Print every line below exactly. Skip the pictures.

── SOURCE DATA

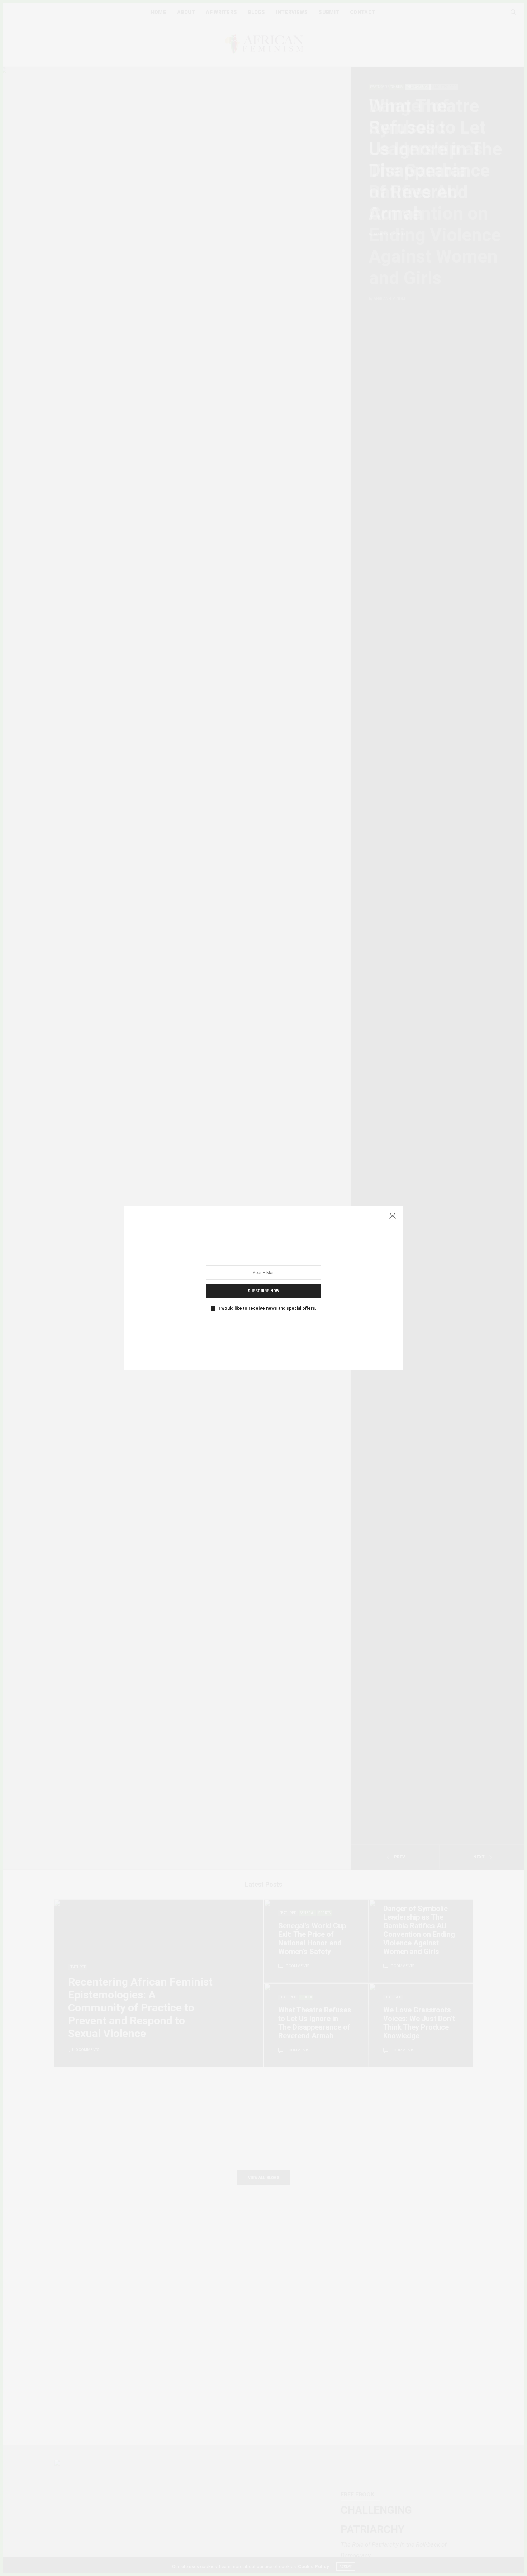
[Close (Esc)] (392, 1216)
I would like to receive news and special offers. (268, 1308)
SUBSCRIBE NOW (263, 1290)
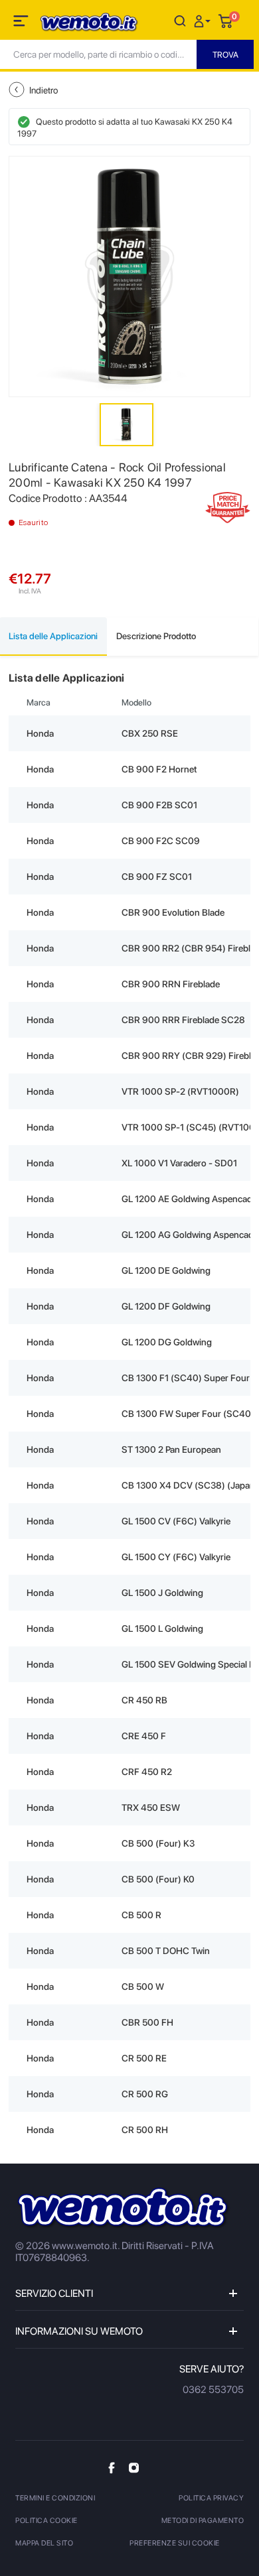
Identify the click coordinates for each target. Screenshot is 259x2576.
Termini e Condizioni (55, 2498)
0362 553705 (213, 2390)
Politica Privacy (211, 2498)
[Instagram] (134, 2467)
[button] (204, 20)
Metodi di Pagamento (202, 2520)
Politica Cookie (46, 2520)
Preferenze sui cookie (175, 2543)
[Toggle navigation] (22, 23)
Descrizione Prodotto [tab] (156, 636)
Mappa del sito (44, 2543)
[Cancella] (180, 20)
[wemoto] (123, 2208)
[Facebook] (111, 2467)
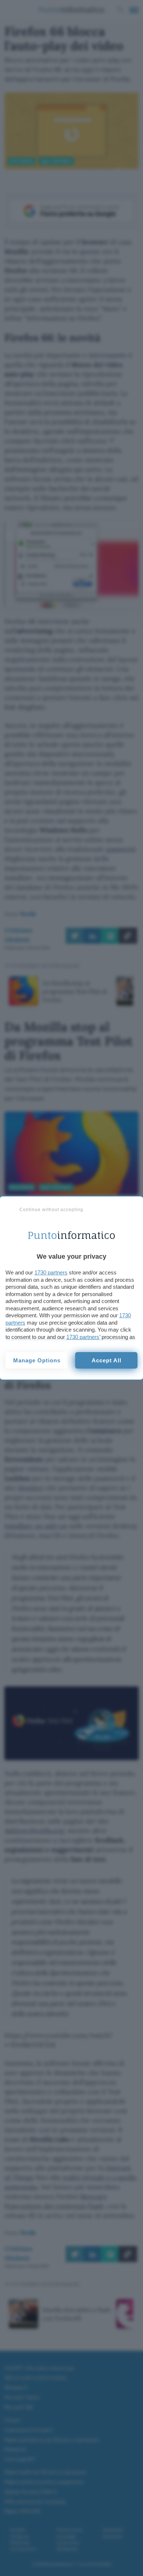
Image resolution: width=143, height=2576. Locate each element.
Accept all (106, 1360)
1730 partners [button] (50, 1272)
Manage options (36, 1360)
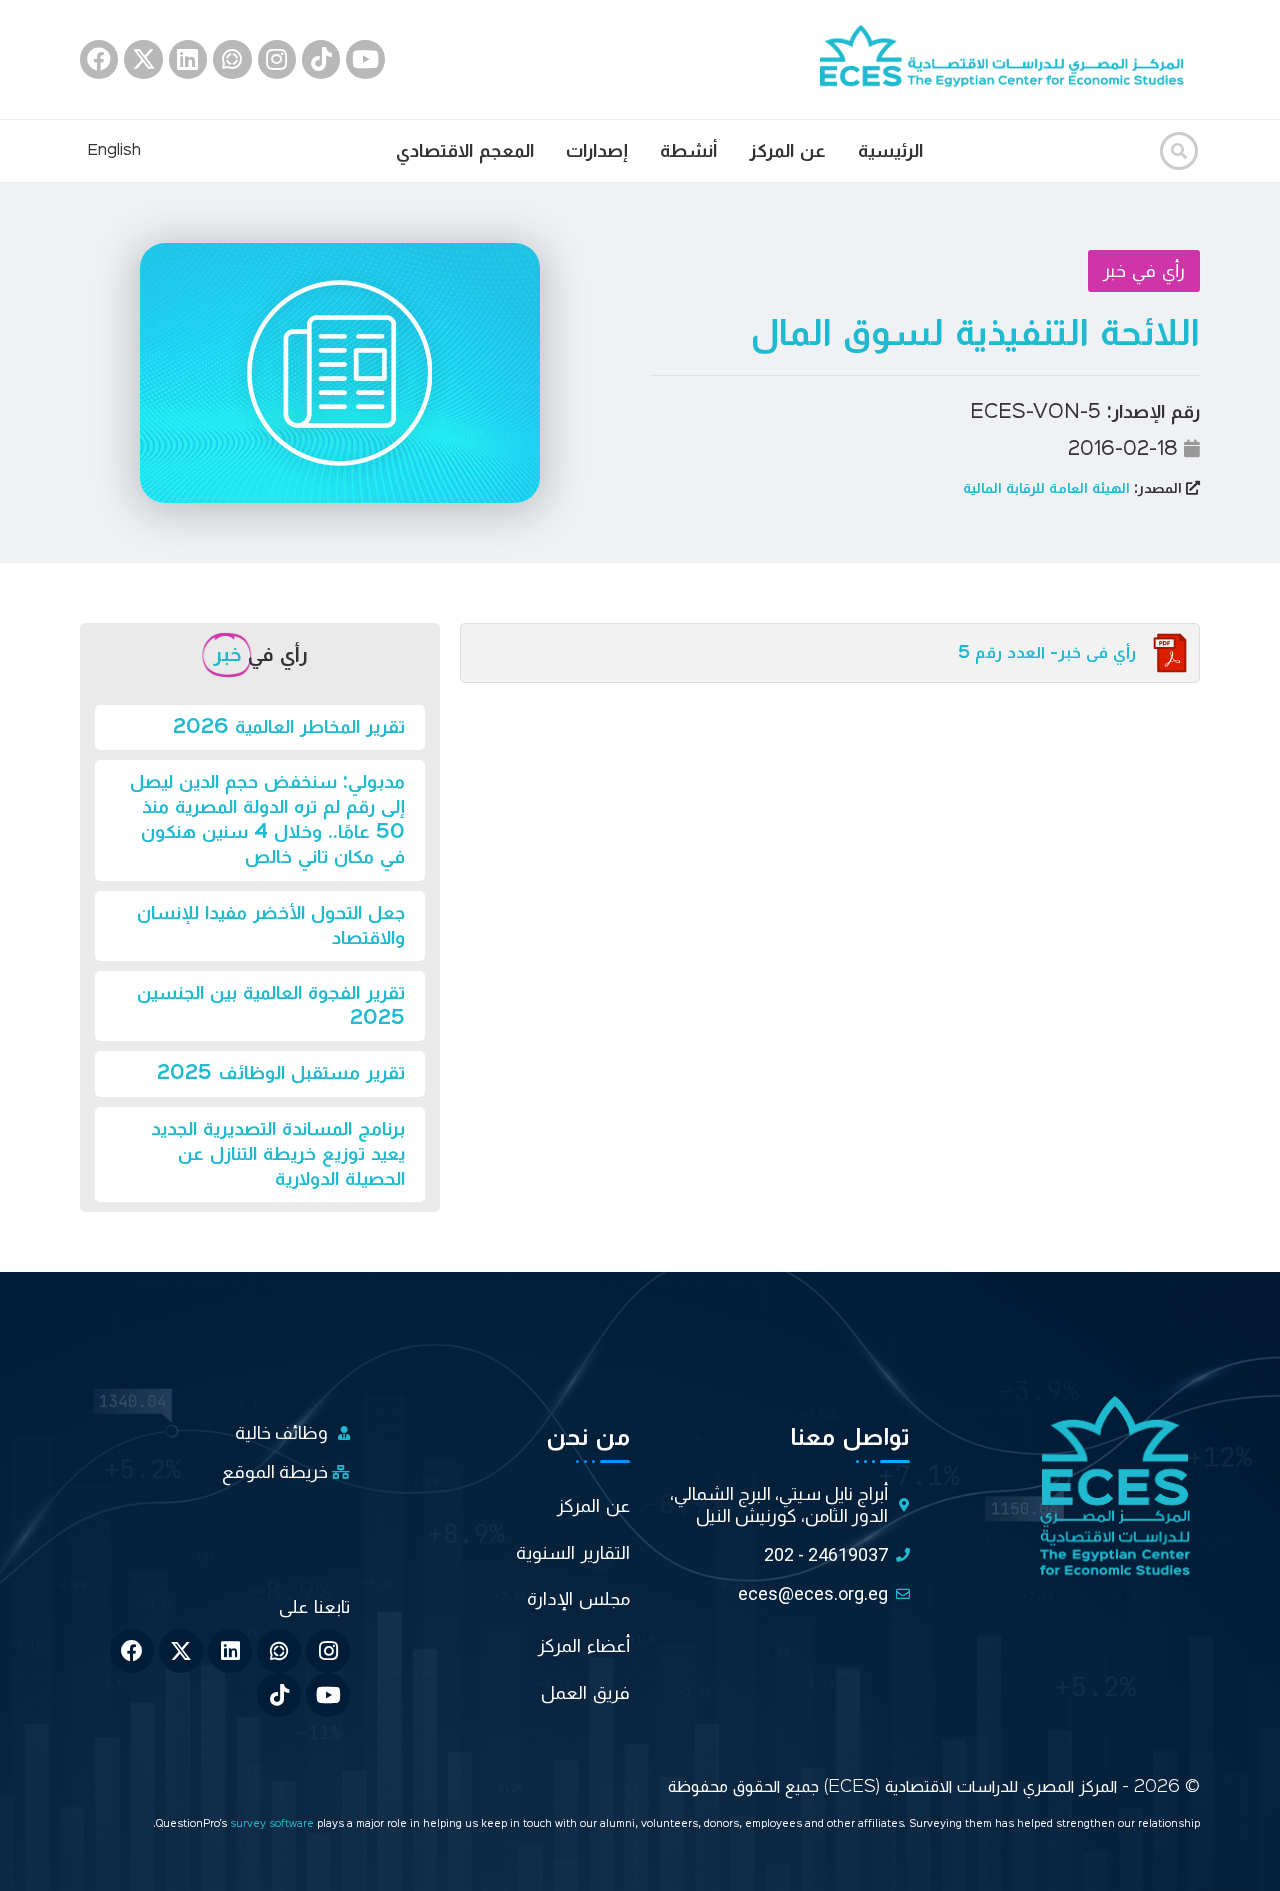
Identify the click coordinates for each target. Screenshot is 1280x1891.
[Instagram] (277, 59)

────

- OUTPUT FOR THIS TASK
[Close (Esc)] (392, 1216)
I would like to receive news and special offers. (268, 1308)
SUBSCRIBE NOW (263, 1290)
Identify the click coordinates for each target. Screenshot is 259x2576.
Termini e Condizioni (55, 2498)
0362 553705 (213, 2390)
Politica Privacy (211, 2498)
[Instagram] (134, 2467)
[button] (204, 20)
Metodi di Pagamento (202, 2520)
Politica Cookie (46, 2520)
Preferenze sui cookie (175, 2543)
[Toggle navigation] (22, 23)
Descrizione Prodotto [tab] (156, 636)
Mappa del sito (44, 2543)
[Cancella] (180, 20)
[wemoto] (123, 2208)
[Facebook] (111, 2467)
Image resolution: width=143, height=2576. Locate each element.
Accept all (106, 1360)
1730 partners [button] (50, 1272)
Manage options (36, 1360)
Identify the click coordinates for each target. Screenshot is 1280x1891.
[Instagram] (277, 59)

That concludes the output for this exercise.